**Reading passage:**
- - - -

Hello and welcome to Cloudy nights from an ex-pat brummie (I lived in Yardley - where are you? - that may be relevant).

 

What do you want to look at?  Some people are specialists in Planetary or Deepspace objects or double stars.  If you don't know, yet let's just assume you want a bit of everything.

 

Next do you want a computerized scope which after you've aligned it will find things for you and then track them as you observe?  The tracking part is the really useful bit, in  my mind.

 

If you are OK with a completely manual scope , which would be my recommendation, then you can spend more money on Optics and less on electronics.   The advantage of a manual scope is that you learn the sky and can start observing faster (you're not fiddling with set ups and electronics).

 

If the former option is OK , The skymax would be fine, but it's a long focal length scope, which is great for moon & planets , but not so great for fainter deep sky objects.

- - - -

Stored records
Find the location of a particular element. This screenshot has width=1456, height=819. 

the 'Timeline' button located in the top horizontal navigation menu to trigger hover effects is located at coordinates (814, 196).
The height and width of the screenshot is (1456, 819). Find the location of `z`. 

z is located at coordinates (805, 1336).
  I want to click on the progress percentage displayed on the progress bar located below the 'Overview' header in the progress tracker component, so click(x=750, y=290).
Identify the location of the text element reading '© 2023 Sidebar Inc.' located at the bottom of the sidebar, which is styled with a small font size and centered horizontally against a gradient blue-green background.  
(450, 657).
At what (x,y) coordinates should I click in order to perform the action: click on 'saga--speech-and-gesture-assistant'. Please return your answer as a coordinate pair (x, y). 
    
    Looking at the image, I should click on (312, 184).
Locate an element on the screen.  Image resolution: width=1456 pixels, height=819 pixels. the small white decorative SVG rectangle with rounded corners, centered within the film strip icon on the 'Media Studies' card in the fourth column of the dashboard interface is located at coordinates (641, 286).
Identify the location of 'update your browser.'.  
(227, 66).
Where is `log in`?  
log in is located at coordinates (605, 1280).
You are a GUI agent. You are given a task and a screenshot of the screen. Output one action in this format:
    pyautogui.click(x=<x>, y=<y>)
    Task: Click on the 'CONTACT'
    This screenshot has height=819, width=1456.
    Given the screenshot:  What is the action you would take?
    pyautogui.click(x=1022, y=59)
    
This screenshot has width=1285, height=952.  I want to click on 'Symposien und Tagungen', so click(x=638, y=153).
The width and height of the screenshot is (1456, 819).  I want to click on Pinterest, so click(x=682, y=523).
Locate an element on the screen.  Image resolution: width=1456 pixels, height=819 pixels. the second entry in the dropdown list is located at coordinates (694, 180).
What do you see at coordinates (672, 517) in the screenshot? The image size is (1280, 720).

- - - -

**Questions to answer:**
- 1) For each statement, answer yes or no according to the telescope advice, and quote the words that decide it. (a) The writer recommends a completely manual scope. (b) The writer considers the finding part of a computerized scope the most useful bit. (c) The skymax is described as great for fainter deep sky objects.
- 2) Return the part of the telescope advice between "Next do you" and "deep sky objects.", inclusive.

**Completed exercise:**
- 1)
(a) Yes: "If you are OK with a completely manual scope , which would be my recommendation"
(b) No: "The tracking part is the really useful bit"
(c) No: "but not so great for fainter deep sky objects."

- 2)
Next do you want a computerized scope which after you've aligned it will find things for you and then track them as you observe?  The tracking part is the really useful bit, in  my mind.

 

If you are OK with a completely manual scope , which would be my recommendation, then you can spend more money on Optics and less on electronics.   The advantage of a manual scope is that you learn the sky and can start observing faster (you're not fiddling with set ups and electronics).

 

If the former option is OK , The skymax would be fine, but it's a long focal length scope, which is great for moon & planets , but not so great for fainter deep sky objects.